Le tribunal administratif de Paris vient de condamner l'État à indemniser les victimes des agissements d'un ex-sous-directeur du ministère de la Culture qui avait versé un diurétique dans leur café. Des expériences "humiliantes" qui avaient été listées dans un tableau Excel par l'ancien haut fonctionnaire, par la suite révoqué.  

La façade du ministère de la Culture

L'affaire avait défrayé la chronique rue de Valois en 2019, l'État en fait aujourd'hui les frais. Par un jugement rendu ce jeudi 16 février, le tribunal administratif de Paris a condamné l'État à réparer les préjudices subis par les victimes d'un ancien haut fonctionnaire du ministère de la Culture qui avait administré des diurétiques à des candidats avant de les isoler jusqu'à ce qu'elles urinent devant lui, comme l'avait révélé le quotidien Libération. L'ex-responsable des ressources humaines consignait ensuite ses "expériences" dans un fichier Excel. Des agissements pour lesquels l'État vient d'être condamné.  

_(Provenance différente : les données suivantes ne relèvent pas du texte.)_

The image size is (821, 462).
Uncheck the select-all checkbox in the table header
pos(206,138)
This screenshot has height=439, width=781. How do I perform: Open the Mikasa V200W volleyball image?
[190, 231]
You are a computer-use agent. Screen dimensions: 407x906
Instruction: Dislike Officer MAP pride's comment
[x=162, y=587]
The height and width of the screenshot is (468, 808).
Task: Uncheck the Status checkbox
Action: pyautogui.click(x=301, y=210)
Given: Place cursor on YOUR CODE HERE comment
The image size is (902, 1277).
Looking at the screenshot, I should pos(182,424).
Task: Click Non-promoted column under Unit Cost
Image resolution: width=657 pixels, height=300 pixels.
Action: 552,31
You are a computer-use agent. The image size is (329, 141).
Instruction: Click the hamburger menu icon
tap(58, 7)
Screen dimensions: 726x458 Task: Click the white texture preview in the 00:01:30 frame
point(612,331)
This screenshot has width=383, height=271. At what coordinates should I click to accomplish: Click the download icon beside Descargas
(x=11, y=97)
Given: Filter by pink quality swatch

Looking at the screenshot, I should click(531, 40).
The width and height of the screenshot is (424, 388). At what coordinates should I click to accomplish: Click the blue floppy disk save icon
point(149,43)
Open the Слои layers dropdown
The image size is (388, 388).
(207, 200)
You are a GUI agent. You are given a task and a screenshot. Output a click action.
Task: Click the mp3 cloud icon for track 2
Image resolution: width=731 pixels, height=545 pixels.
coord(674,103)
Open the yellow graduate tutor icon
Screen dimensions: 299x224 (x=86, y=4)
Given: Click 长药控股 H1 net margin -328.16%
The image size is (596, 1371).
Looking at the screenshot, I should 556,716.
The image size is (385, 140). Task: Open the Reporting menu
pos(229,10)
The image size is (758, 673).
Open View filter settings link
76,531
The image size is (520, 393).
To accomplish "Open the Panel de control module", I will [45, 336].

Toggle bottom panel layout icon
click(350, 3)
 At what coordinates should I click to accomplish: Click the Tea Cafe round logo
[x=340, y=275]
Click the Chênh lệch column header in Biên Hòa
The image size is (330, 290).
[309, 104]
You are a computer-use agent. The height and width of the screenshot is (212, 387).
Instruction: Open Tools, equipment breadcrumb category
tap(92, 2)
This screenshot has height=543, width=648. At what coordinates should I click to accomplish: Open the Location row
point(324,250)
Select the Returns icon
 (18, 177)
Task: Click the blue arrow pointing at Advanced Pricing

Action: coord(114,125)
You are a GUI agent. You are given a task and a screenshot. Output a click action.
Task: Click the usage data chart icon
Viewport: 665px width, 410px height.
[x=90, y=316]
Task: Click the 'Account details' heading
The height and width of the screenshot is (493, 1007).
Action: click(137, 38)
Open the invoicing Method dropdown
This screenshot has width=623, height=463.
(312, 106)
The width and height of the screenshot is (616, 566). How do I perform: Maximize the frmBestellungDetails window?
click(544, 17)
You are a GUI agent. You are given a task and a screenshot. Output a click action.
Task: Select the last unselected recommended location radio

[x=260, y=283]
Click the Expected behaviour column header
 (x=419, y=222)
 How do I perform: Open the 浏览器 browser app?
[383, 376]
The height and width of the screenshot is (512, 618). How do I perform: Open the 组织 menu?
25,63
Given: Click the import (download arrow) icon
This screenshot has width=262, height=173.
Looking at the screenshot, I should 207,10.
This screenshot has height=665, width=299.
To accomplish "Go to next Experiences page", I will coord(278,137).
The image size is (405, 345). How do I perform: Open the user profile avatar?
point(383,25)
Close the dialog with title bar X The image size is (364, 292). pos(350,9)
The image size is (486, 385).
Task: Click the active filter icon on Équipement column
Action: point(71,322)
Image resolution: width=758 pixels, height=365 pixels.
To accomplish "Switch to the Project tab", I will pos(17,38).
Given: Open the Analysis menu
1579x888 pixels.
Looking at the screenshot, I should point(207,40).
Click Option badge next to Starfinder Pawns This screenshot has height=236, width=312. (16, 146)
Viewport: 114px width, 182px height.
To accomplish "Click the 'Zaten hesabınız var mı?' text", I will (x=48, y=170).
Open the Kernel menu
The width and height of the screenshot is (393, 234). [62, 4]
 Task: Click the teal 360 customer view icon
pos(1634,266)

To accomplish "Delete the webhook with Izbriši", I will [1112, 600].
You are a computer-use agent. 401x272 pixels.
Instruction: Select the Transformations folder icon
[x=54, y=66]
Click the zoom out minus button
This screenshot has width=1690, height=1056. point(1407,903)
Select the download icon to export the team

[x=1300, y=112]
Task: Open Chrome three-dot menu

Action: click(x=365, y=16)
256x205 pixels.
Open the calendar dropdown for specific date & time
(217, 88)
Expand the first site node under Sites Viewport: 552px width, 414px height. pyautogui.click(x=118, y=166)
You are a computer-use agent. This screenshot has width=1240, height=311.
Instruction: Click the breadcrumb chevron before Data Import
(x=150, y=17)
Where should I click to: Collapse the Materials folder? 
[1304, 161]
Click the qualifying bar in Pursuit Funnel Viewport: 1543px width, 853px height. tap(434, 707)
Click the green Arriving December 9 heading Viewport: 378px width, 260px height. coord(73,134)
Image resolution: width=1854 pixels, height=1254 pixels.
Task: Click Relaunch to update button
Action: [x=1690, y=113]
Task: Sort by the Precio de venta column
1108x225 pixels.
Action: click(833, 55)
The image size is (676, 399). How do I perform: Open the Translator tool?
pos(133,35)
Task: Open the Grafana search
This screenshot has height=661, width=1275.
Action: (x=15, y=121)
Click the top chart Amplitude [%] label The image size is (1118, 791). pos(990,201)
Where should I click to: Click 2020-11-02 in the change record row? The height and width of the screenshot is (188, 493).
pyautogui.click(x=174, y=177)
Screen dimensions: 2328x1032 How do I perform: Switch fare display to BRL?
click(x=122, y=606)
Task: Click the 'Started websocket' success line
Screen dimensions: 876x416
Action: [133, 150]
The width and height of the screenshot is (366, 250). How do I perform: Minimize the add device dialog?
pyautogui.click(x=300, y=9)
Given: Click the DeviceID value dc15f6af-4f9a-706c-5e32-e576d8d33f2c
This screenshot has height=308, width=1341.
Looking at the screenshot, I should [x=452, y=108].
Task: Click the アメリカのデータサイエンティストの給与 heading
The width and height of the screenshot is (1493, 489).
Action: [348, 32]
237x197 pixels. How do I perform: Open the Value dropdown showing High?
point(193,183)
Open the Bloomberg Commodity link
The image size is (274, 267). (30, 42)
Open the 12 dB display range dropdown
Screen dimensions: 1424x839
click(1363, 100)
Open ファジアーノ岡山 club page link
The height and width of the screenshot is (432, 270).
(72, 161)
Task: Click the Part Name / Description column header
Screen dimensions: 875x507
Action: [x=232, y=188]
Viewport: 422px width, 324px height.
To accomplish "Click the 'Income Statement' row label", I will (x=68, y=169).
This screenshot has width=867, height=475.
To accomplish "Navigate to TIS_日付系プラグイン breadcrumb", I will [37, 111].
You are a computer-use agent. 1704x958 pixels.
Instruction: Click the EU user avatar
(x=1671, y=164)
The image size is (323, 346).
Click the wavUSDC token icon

Rappel des faits : alors en poste à la direction régionale des affaires culturelles (Drac) de la région Grand Est, le haut fonctionnaire avait été surpris en juin 2018, lors d'une réunion, en train de photographier les jambes d'une participante à son insu. Aussi, un signalement avait été transmis au procureur de la République par le ministère de la Culture qui l'avait provisoirement suspendu de ses fonctions. Des photos "compromettantes" avaient par la suite été découvertes, en août 2018, sur l'ordinateur de ce responsable ainsi qu'un tableau listant des "expériences humiliantes infligées à près de 200 femmes dans le cadre d'entretiens liés à ses fonctions entre 2009 et 2015" lorsqu'il était en poste à l'administration, notamment comme sous-directeur des politiques de ressources humaines et des relations sociales, rue de Valois. Durant cette période, il fut également sous-directeur de l'animation interministérielle des politiques de ressources humaines à la direction générale de l'administration de la fonction publique (DGAFP), fonctions au titre desquelles il fut aussi haut fonctionnaire en charge de l'égalité des droits entre les femmes et les hommes et membre du Haut Conseil à l'égalité entre les femmes et les hommes (HCE) de 2013 à 2015. En raison d'un incident à la DGAFP (prise d'une photographie d'une collègue), il avait été contraint de quitter ces fonctions à la DRH de l'Etat.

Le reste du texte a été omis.